Tuesday, February 12, 2008

Mood Matters


Looking at my Netflix queue can be pretty depressing. By that, I mean that many of the movies I've put in the queue aren't exactly uplifting fare. The movie I watched tonight, L'Enfant, is a perfect example: critically acclaimed, but sad as hell. I have a really tough time getting in the mood for such films so I tend to bump them down in my queue. Turns out I'm not alone in this kind of behavior, as this article from the Wall Street Journal indicates. Even better, someone did an empirical study on the phenomenon of thinking you'll be up for a high-brow film on a later date, and then once that date rolls around, you'd much rather see "low brow" fare (though I take issue with Read et al's categorization of Groundhog Day and The Breakfast Club as low-brow).

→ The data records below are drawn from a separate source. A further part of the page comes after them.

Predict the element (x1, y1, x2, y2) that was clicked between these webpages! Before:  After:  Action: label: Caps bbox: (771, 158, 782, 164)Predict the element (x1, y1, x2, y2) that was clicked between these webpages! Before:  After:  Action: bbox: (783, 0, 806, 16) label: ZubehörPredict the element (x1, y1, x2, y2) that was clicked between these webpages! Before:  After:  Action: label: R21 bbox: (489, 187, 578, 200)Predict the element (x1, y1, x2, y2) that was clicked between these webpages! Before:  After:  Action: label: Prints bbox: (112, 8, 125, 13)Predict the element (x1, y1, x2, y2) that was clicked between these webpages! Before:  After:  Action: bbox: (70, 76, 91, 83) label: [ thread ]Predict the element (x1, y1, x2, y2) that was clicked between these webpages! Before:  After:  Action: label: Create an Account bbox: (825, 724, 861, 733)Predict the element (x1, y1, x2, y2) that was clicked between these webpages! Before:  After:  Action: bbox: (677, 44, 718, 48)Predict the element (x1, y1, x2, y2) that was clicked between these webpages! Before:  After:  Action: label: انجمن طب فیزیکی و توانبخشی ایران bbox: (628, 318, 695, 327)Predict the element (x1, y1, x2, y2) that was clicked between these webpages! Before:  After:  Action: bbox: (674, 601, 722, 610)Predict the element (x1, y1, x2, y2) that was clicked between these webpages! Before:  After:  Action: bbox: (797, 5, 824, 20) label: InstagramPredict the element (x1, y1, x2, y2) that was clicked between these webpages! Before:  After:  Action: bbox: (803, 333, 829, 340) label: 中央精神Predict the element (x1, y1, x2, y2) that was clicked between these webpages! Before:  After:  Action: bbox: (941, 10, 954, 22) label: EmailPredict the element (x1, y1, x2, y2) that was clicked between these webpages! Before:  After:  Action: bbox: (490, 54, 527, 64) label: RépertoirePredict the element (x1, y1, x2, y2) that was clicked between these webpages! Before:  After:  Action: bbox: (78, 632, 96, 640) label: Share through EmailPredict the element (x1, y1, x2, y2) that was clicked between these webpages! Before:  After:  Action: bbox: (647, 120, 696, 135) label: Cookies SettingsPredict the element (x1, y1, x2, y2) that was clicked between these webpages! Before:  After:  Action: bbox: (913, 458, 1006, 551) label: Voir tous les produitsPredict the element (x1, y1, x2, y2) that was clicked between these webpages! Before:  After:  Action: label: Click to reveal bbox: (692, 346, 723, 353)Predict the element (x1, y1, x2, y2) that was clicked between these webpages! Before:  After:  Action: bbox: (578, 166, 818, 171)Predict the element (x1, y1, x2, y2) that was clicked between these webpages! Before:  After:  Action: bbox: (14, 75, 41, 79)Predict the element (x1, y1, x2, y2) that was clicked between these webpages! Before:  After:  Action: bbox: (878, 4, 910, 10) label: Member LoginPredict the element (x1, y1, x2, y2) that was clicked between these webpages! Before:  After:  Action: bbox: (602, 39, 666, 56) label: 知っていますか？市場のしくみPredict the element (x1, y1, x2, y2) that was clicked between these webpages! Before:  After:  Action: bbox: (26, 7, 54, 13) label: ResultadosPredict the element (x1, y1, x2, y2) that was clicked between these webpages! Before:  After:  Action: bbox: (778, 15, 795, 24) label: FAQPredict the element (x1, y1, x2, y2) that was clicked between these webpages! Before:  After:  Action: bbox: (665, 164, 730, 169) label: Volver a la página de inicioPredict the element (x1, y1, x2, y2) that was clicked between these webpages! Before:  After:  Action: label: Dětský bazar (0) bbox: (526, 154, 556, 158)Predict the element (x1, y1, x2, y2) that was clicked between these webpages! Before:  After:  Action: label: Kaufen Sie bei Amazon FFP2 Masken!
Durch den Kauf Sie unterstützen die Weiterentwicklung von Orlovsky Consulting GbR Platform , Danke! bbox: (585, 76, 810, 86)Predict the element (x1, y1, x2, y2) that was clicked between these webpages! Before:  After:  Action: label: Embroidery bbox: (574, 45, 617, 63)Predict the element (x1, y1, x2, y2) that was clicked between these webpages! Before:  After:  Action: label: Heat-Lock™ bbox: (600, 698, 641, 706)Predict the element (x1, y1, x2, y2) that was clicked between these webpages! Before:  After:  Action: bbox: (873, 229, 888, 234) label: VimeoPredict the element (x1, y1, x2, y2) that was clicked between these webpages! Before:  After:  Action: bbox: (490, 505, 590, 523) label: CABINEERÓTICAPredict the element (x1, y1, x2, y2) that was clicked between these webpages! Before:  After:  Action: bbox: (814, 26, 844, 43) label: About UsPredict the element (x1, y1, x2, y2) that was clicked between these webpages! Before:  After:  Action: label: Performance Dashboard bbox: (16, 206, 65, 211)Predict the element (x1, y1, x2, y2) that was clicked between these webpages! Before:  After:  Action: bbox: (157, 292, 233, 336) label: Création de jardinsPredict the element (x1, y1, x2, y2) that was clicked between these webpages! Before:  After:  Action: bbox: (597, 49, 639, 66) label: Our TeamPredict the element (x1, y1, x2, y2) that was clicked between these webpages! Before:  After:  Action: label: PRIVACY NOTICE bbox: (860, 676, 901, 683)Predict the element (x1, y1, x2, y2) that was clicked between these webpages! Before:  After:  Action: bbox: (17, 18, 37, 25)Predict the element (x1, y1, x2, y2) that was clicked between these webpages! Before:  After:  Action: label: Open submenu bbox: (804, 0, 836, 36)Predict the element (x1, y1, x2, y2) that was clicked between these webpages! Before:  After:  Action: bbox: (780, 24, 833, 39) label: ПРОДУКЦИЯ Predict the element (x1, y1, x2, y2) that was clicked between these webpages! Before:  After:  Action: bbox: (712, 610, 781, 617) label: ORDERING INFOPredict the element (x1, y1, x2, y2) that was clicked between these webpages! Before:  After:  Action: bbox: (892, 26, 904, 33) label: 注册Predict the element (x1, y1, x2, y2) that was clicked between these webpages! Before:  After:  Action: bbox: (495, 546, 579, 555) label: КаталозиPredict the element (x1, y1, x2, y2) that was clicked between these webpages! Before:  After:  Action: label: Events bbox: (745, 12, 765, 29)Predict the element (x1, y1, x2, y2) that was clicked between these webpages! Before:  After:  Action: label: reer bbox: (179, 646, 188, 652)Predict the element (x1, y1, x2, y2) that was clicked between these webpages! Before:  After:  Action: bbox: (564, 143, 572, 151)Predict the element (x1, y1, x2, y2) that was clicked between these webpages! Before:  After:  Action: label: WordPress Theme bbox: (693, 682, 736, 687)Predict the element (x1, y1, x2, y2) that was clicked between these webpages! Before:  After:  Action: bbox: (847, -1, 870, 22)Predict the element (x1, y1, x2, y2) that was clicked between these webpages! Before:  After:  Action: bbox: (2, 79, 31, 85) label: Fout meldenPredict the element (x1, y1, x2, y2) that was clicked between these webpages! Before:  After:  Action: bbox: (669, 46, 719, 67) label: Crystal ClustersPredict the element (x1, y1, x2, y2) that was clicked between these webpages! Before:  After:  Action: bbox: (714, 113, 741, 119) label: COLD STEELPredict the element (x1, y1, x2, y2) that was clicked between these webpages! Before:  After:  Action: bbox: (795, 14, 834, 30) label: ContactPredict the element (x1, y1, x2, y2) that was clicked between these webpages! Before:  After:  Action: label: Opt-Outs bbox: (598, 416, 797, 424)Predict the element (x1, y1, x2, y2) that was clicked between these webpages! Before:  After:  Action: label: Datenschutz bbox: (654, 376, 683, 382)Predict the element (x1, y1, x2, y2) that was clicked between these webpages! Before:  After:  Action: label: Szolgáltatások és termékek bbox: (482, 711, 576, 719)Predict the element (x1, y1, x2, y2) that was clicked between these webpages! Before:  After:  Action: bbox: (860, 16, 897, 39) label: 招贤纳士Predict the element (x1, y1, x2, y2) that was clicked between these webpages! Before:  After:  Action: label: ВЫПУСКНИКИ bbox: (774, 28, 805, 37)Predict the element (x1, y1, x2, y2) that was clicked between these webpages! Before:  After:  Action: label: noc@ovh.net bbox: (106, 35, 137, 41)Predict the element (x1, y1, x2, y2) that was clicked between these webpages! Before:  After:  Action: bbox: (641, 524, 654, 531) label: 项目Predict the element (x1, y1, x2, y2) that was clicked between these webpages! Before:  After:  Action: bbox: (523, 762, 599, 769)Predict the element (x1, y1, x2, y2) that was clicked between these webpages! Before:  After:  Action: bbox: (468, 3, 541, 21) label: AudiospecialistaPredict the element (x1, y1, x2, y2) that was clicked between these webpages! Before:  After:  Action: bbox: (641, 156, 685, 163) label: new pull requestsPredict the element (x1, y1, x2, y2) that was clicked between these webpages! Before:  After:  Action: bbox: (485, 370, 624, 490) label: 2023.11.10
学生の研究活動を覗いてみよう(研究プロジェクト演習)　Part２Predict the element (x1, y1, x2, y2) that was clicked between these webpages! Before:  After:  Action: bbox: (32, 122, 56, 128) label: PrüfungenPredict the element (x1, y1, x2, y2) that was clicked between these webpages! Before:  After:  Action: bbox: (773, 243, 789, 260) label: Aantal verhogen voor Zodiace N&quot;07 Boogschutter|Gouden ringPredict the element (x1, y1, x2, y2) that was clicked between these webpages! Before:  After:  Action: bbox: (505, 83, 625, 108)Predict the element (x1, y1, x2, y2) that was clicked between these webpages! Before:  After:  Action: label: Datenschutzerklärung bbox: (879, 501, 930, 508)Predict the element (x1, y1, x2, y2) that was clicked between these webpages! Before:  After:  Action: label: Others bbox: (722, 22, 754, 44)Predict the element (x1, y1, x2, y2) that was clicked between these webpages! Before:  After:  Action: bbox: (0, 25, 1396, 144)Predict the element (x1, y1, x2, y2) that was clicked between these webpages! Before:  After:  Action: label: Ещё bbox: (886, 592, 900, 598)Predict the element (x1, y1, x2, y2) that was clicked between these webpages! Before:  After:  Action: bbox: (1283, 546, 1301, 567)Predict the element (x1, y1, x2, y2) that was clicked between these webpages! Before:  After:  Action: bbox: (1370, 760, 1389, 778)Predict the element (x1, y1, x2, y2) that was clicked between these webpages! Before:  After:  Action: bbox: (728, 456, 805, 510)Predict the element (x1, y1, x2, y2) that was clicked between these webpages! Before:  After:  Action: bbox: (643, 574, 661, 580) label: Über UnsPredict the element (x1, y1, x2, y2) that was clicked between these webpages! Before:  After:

Though the study and the article pertained to the high-brow/low-brow distinction, there's an implicit assumption in both: critically acclaimed = downer. Here's the interesting thing that my Netflix queue, with its swelling number of TV shows, points to: this is NOT true of critically acclaimed TV. In particular, I'm thinking of several shows from HBO (The Wire, The Sopranos, Rome) but I think you could apply it to any of the most critically acclaimed TV shows ever. Its not that the aforementioned shows are lighthearted, exactly. In fact, all of them can be quite depressing at times. However, they've all got moments of humor (albeit dark humor) and its those lighter touches that keep me coming back, and make me unafraid of diving in to 13 hours of a show even though I'm in a pretty good mood these days and don't particularly want to be brought down. When I think about settling in for a season of any of those shows, I think it won't put me in a bad mood. I cannot say the same for many of the "better" films of the past 10 years.

Earlier, I wrote about the tone of The Sopranos and that tone seems to pervade HBO dramas in general. Somehow, those shows manage to be deep and insightful without being horribly depressing. Is it the length of films that prevent them from being insightful and wry instead of insightful and leaden? Is it merely a convention, a habit? Whatever it is, its keeping me away from more and more films and making me more enthusiastic about the future of serial motion picture narratives, on TV and online.